A saúde mental dos professores ganhou espaço oficial dentro das normas de segurança do trabalho no Brasil. A atualização da Norma Regulamentadora nº 1 (NR-1), do Ministério do Trabalho e Emprego, passou a incluir os riscos psicossociais — como estresse, burnout, ansiedade, assédio moral e sobrecarga emocional — no Gerenciamento de Riscos Ocupacionais (GRO), tornando obrigatória a prevenção desses problemas também nas escolas.
A mudança ocorre em meio ao aumento alarmante do adoecimento mental entre educadores. Dados do Observatório de Segurança e Saúde no Trabalho apontam crescimento de 66% nos afastamentos por saúde mental entre profissionais do Ensino Básico entre 2023 e 2024. Já informações do INSS mostram que os afastamentos por ansiedade e depressão ultrapassaram 288 mil casos no país, sendo a área da educação uma das mais afetadas.
Pesquisas também revelam o tamanho do desgaste enfrentado dentro das salas de aula.

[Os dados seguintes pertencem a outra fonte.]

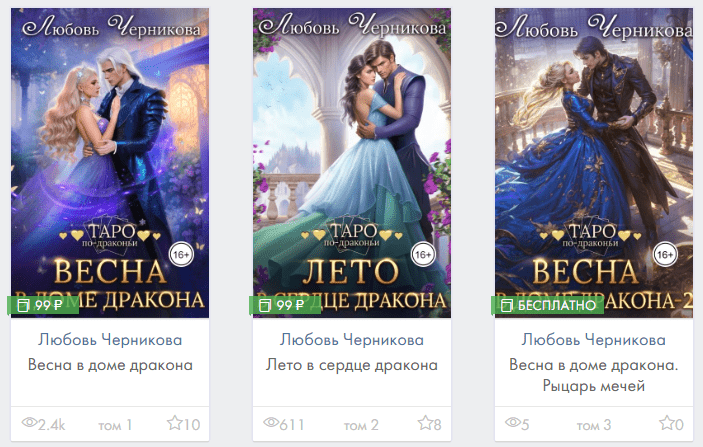Open author Любовь Черникова under second book
Image resolution: width=703 pixels, height=447 pixels.
352,340
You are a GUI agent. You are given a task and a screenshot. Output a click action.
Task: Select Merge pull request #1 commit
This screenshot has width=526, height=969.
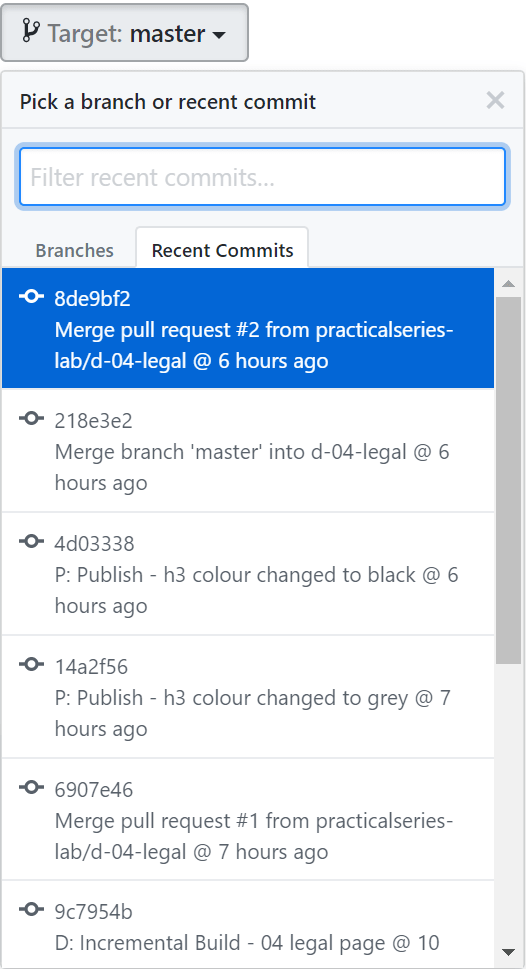coord(248,819)
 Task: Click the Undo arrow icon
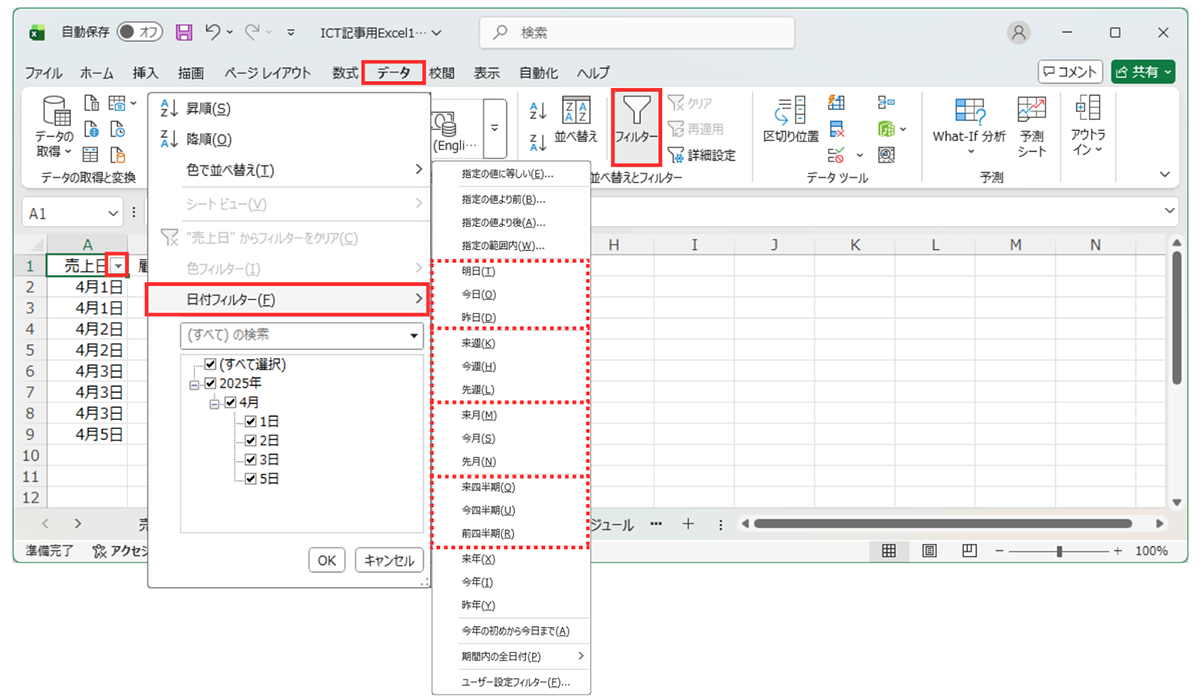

Um levantamento divulgado pelo TRT de Santa Catarina mostrou que 53% dos professores relatam ansiedade e insegurança psicológica ligadas ao trabalho, enquanto 44% afirmam sofrer com esgotamento mental e sintomas de burnout. Além disso, quase 70% disseram já ter trabalhado mesmo estando doentes.
Especialistas apontam que fatores como excesso de burocracia, pressão por resultados, violência escolar, indisciplina, cobrança constante das famílias, jornadas extensas e falta de valorização profissional estão entre as principais causas do adoecimento psicológico da categoria. Com a nova NR-1, escolas e instituições de ensino deverão identificar, avaliar e criar medidas para reduzir esses riscos no ambiente de trabalho.
A atualização da norma já está em vigor em caráter educativo e orientativo. As fiscalizações com possibilidade de punições e autuações passam a valer oficialmente a partir de maio de 2026.